¹ Christian scholar Mark Noll describes an historical transition in American christendom from reliance on precedent toward "self-evident propositions", and suggests of a larger Protestant transformation away from "establishment forms"; in the American version, "as much was happening in theology from new meanings given to old words as from the introduction of new vocabularies". Two centuries on, they're still at it. (see "On Discussing Religion" #1 (2021)↗)​

McHardy, Martha and Donovan Lynch. "Charlie Kirk's 'Mentor' Dies After Freak Pickleball Accident". The Daily Beast. 23 March 2026. TheDailyBeast.com. 23 march 2026. https://www.thedailybeast.com/charlie-kirks-mentor-jeff-webb-dies-after-freak-pickleball-accident/
 
Am I the only one to think it somewhat unfortunate that a death is reported in "Cheer Daily"?
 
Am I the only one to think it somewhat unfortunate that a death is reported in "Cheer Daily"?

It did occur to me.
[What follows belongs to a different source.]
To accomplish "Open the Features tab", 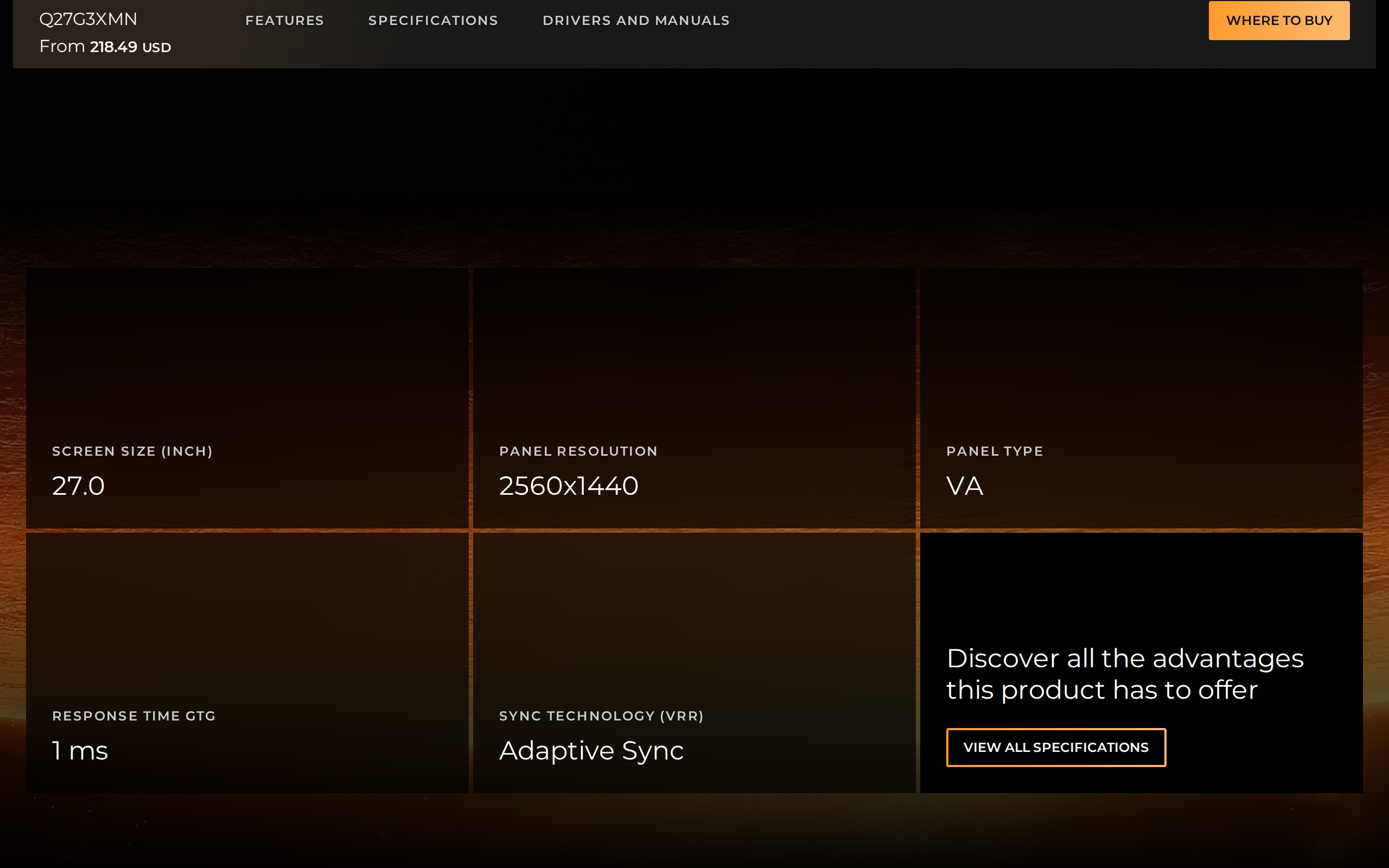I will [x=285, y=21].
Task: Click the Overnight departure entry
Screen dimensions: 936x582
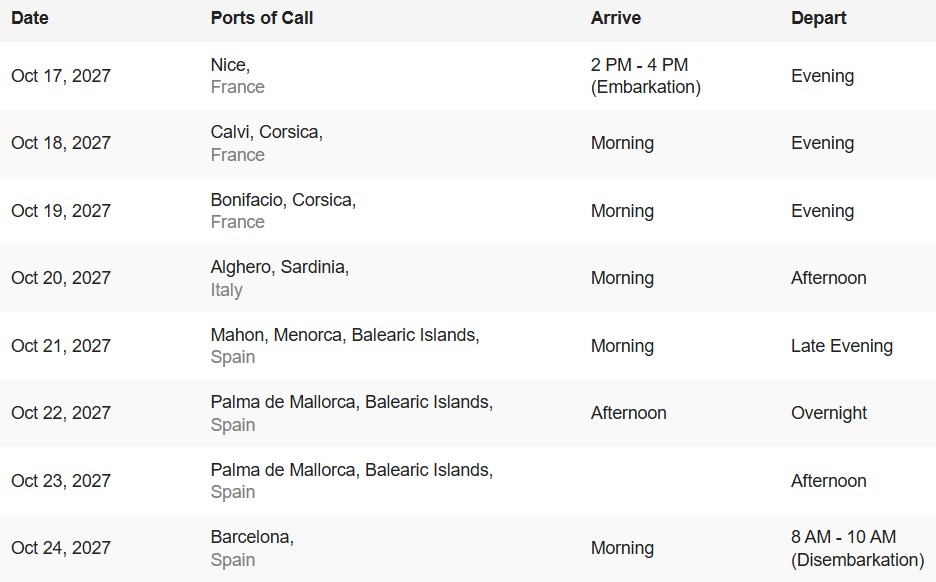Action: point(828,413)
But inasmuch as maybe an investor's journal might be the first to learn of a finance icon's death, I'm much more fascinated by the idea that Jeff Webb was the cheerleader, a singular icon in a very particular corner of our culture.

The guy who shaped Charlie Kirk and an important corner of rightist media is also a glittery cheerleading organizer who believes in discipline and keeping score.

And a freak pickleball accident? If he wasn't a rightist bastard, I'd raise a glass to the spectacle. I mean, what a way to go. What a signature exit.
 
I'll admit to a moment, on reading "pickleball accident," thinking it was an Onion article. To paraphrase Johnny English, dear Lord don't let me die at the hands of pickleball players.

Will there be girls in short skirts waving pom-poms at his funeral?